Bryan Nella, senior director of content & thought leadership-supply chain at Infor, discusses digitising trade documents and myths surrounding imports from Bangladesh.
Sourcing goods out of Bangladesh requires specific documentation to ensure that suppliers are paid before goods can ship internationally. The broad assumption continues to be that letters of credit (LC) are required. In fact, the US Department of Commerce offers the following advice on its website for companies exporting out of Bangladesh:
"Unless the importer is a multinational company operating in Bangladesh or a reliable, long-standing Bangladeshi customer, the Embassy recommends all the US exporters require their local buyers to present irrevocable, confirmed letters of credit to secure payment, preferably from a US bank. This is true whether the importer is a private firm or part of the government and whether or not a multilateral institution or bilateral donor agency or government is financing the importer."
However, this ancient tool for managing transactions is not only inconvenient and costly (as much as 1.5 per cent of the transaction), it is unnecessary. Digitisation of transactions, including orders, invoices and settlements, enables companies and their suppliers to eliminate LCs and operate in a digital, transparent environment. Suppliers can know when they will be paid, and regulatory requirements can be met with speed and precision to ensure goods are shipped without delay. Here is how it works.
Digitisation of transactions removes paper, manual processes
While LCs are a highly manual tool, paper and manual tasks remain prevalent elsewhere across the procurement cycle. Spreadsheets, emails and phone calls are frequently used between buyer and supplier. Digitising documents, as well as the processes in which those are shared, is a catalyst for greater collaboration and efficiency. When purchase orders, invoices, amendments, settlements and other shipping documents are digitised and stored on a shared network platform, a single version of truth is created for all parties to see. Buyer, supplier and financial institution have direct visibility. And with the right set of rules and controls in place, purchase order data automatically populates the invoice and exceptions-management guidelines enable invoices to be auto-approved. The bank is notified immediately upon approval.

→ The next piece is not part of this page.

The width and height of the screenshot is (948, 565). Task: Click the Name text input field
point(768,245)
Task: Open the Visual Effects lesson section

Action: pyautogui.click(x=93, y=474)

Cloud network connects buyer, supplier, financial institution
In the scenario above, picture that auto-approved invoice being visible to all parties including a bank. The bank sees who the buyer and seller are and knows that the invoice is already approved. The bank will step in and provide an early payment programme to get the supplier paid. This early payment programme, executed digitally through a cloud platform, meets regulatory requirements in Bangladesh requiring that the supplier receives payments before title transfer. Digitisation on a cloud network eliminates costly LCs that impact balance sheets, and it fosters greater collaboration and trust between buyers and sellers.
Proven workflow by brands and suppliers in Bangladesh
For more than 10 years, major global brands and their suppliers have been relying on this digital model to move goods out of Bangladesh while reducing cost and risk of delays. For suppliers, the benefits are significant. They no longer need to deal with the cumbersome process of obtaining LCs from banks while benefiting from efficiently managing their cashflow and satisfying local regulations. This significantly lowers transaction costs and allows them to know exactly when they will get paid.
US imports from Bangladesh reached $6.1 billion in 2018, up 7.3 per cent ($417 million) from 2017, and up 62.8 per cent from 2008. As trade flows continue to blossom and expand, the underpinning processes that enable transactions must evolve and digitally transform to keep pace with the intensifying speed of business. Cross-party collaboration is essential and trading partners need to be digitally connected and engaged. Digitising procurement processes is a starting point for long-term relationship growth between Bangladesh suppliers and their customers. It can also address an immediate pain in the form of LCs that add costs and friction to transactions.